In our previous blog, we investigated Accounts Payable and the role it plays in your business’s financial performance. In this article, we will dive deeper into how to optimise Accounts Payable to support and strengthen your business performance, including cash flow.
Establish an internal process
To optimise the Accounts Payable function, first, we need to ensure that there is a process in place to manage all supplier contracts and invoices. This will allow your business to:
- Issue Purchase Orders in a timely manner and take advantage of any bulk buy discounts.
- Renew contracts in a timely manner to avoid any supply chain disruption.
- Make the most of any early payment discount in the event you are sitting on a cash surplus.
Integrated Accounts Payable process
Accounts Payable should not be treated as a standalone function. Instead, it should be integrated with the procurement team to ensure:
- Appropriate contracts are in place to make sure goods will be delivered on time and relevant penalties are applied to ensure supplier’s accountability.
- Provide support to negotiate longer payment terms.
- Communicate clearly and accurately on how and when the supplier can invoice as well as how and when they can expect to be paid.
Actively manage cash flow
Accounts Payable plays a key role in cash flow management and cash flow forecasting as it controls cash outflows. Having higher Accounts Payable may mean you may have more funds available to support business operations.

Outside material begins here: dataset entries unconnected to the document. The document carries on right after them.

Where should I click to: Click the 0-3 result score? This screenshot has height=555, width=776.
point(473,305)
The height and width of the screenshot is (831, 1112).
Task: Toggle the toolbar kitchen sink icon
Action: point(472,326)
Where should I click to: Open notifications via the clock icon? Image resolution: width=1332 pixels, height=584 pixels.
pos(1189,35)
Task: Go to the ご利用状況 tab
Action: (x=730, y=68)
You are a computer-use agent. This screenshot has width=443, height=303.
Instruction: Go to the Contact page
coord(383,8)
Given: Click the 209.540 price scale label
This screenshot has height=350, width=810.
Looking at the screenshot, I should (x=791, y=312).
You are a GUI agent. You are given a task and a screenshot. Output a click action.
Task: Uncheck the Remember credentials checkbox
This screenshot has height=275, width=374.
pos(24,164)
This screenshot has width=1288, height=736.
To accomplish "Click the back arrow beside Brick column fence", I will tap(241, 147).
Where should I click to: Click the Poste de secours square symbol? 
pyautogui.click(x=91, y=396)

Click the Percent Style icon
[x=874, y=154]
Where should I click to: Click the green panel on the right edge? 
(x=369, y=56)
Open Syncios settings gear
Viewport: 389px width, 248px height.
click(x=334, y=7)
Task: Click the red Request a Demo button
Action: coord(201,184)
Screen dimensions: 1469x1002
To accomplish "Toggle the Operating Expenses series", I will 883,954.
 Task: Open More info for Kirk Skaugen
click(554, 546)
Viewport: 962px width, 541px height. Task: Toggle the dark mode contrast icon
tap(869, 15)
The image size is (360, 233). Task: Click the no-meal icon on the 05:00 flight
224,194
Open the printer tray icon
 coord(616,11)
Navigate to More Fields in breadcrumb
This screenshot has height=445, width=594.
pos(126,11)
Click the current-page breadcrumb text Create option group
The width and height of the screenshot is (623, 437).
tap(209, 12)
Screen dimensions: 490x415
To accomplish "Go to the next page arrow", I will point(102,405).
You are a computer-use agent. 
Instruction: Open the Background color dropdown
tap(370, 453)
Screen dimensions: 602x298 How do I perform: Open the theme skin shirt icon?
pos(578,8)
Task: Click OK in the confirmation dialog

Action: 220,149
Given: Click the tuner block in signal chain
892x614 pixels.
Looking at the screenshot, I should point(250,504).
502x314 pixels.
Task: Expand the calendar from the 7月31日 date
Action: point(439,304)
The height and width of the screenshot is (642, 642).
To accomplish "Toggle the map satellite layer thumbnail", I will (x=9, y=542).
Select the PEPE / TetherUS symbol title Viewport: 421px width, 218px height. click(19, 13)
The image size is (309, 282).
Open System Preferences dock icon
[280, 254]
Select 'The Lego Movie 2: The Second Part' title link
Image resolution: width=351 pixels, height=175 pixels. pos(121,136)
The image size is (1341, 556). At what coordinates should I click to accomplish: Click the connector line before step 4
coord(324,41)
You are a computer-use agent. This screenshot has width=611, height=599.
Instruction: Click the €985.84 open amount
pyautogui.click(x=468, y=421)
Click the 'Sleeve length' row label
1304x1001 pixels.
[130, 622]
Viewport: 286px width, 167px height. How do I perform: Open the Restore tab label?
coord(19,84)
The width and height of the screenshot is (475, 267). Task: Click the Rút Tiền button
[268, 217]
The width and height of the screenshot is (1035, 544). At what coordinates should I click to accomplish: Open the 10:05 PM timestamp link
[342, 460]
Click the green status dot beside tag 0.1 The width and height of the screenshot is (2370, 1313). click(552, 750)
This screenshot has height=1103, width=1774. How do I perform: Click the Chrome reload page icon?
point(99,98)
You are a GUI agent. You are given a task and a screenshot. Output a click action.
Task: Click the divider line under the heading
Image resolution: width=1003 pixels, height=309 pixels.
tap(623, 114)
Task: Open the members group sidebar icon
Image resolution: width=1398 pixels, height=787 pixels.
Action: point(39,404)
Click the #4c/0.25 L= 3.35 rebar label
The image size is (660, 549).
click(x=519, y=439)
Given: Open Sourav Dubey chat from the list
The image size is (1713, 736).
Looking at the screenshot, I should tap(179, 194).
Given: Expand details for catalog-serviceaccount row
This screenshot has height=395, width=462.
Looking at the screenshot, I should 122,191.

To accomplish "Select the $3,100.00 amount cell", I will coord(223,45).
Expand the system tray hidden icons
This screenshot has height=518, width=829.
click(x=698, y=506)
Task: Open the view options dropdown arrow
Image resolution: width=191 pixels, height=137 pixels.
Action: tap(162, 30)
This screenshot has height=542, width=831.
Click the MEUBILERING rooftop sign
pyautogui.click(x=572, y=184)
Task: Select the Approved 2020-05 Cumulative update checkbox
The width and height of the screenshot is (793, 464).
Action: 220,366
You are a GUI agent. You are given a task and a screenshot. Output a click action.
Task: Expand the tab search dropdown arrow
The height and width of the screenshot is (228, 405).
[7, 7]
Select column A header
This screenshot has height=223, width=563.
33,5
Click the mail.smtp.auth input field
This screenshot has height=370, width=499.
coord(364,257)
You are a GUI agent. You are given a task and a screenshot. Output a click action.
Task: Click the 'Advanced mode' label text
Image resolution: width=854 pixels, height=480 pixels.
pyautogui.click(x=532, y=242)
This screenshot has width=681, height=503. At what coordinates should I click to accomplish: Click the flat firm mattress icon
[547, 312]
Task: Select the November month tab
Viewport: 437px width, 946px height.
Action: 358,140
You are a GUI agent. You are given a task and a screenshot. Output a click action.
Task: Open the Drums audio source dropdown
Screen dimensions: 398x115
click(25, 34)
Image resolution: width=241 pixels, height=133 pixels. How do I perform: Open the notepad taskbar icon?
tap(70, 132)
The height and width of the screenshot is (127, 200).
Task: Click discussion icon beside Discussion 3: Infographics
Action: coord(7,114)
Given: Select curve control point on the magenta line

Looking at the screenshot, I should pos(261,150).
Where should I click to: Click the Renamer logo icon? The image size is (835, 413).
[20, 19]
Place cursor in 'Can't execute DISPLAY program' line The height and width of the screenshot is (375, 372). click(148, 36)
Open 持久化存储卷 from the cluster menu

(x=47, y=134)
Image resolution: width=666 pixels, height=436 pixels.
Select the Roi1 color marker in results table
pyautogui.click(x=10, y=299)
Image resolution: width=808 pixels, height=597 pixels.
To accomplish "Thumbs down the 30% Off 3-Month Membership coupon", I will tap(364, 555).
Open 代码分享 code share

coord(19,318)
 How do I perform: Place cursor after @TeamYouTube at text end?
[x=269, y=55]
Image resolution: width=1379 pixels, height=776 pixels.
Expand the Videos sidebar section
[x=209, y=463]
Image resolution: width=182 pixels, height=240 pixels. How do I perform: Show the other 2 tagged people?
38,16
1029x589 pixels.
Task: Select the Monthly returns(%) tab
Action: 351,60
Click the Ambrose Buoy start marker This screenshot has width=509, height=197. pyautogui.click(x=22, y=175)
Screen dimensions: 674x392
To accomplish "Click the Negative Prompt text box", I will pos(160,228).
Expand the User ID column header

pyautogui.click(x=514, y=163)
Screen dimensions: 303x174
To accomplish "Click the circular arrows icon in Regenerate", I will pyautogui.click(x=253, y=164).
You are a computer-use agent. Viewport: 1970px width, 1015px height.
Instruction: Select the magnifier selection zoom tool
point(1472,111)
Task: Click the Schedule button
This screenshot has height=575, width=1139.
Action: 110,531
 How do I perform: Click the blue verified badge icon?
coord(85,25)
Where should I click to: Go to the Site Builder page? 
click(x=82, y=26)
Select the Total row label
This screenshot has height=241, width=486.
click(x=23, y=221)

A reduction in Accounts Payable means you may have paid off more of what you owe to your suppliers resulting in less cash being available for your business.
To optimise business cash flow, you could negotiate longer payment terms with your customers. The more cash you can hold on to, the stronger your cash flow. However, it should be noted that you should continue to pay your suppliers on time within the agreed payment terms and not be late. Late payment may result in penalties and more importantly a deterioration in the relationship with your supplier.